### Aim of the exercise
In the food-blog excerpt below, copy out the part that opens with "I had a nice, quiet" and closes with "do my part.", renaming "cheese pizza" to "veggie pizza" throughout.

### Excerpt to read
I’m not even sure where the idea for this meal came from. I was wondering what to make for dinner and this just popped up in my brain. It’s a bit more work than most of my meals (I used three pans!) but worth it when you have the time.

Ingredients:

 ½ cup Polenta

2 cups Water

2 cups Veggie broth

Salt & pepper to taste

Oregano and thyme to taste

1 Tablespoon butter or Earth balance, optional

1 cup Veggies of choice

I used red onion, garlic, red pepper, broccoli, and spinach and Swiss chard from my garden!

1 Tablespoon olive oil.

 

Gravy

2 Tablespoons Earth Balance or butter

2 Tablespoons Olive oil

2 Tablespoons Flour

¼ cup Almond milk

¼ cup Veggie broth

Salt & pepper to taste

Directions:

Prepare the polenta by bringing the water and veggie broth to boil and whish in the polenta. Turn down to a simmer and continue whisking often for about 20 minutes. Remove from heat and pour into a baking dish. Set aside.

Sautee veggies, then put on top of the polenta. Using the same frying pan you cooked the veggie in, add the butter and olive oil and turn the heat on low. When the butter is melted, add the flour and which it into the butter. Continue for a few minutes more until the flour is absorbed. Now slowly whisk in the milk and broth. Add salt and pepper and keep on low heat a few minutes more while whisking.

Put the baking dish into the oven at 400 and cook for about 10 minutes. Remove, add the gravy and return to oven for about 5 minutes.

Enjoy!

 

 

 

 

Thanksgiving November 30, 2008

I had a nice, quiet holiday. It was just my yougest and I, and he is picky. He had his traditional cheese pizza.

I considered going out to eat, but thought it would be better to stay home and prepare my own meal.  It’s easier on the environment as well as on my own resources.

I decided to have a feast for one. I usually eat pretty healthily, but this is a holiday dedicated to feasting. I felt that to celebrate properly I would need to throw aside my usual restraint for the day. I take my holidays seriously. Never let it be said that I don’t do my part.

I made my favorites. Stuffing, mashed potatoes and gravy. For desert-cheesecake. My oh my. I did slice half a cucumber to throw a salve to my conscience.  I made some yeast bread, as well.  I opened a jar of my homemade blackberry jam to go on the bread. There is nothing quite like bread still warm from the oven, spread with jam you have made. Yum, yum, yum.

My stuffing was pretty simple. I just sauteed some garlic, onions, celery and mushrooms, and added the traditional spices of sage (gotta have lots of that), rosemary, thyme and oregano.  All of these herbs were from my garden, that I picked and dried last summer. When the vegetables were done, I combined them with half of loaf of bread crumbs I had dried out a few days before, and some walnuts. I stirred it up with some mushroom broth and baked it about half an hour.

### Given data
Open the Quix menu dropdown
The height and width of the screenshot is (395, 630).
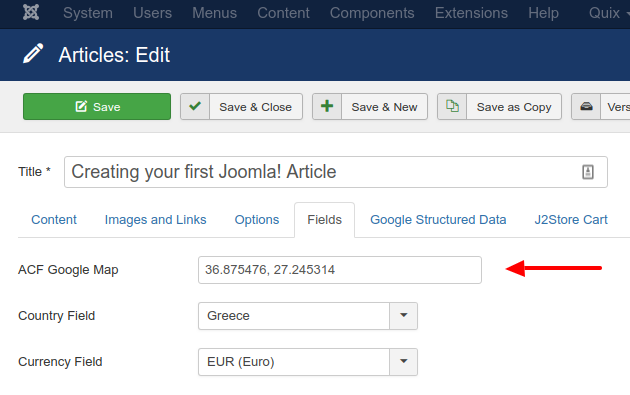pyautogui.click(x=609, y=13)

### Answer to this task
I had a nice, quiet holiday. It was just my yougest and I, and he is picky. He had his traditional veggie pizza.

I considered going out to eat, but thought it would be better to stay home and prepare my own meal.  It’s easier on the environment as well as on my own resources.

I decided to have a feast for one. I usually eat pretty healthily, but this is a holiday dedicated to feasting. I felt that to celebrate properly I would need to throw aside my usual restraint for the day. I take my holidays seriously. Never let it be said that I don’t do my part.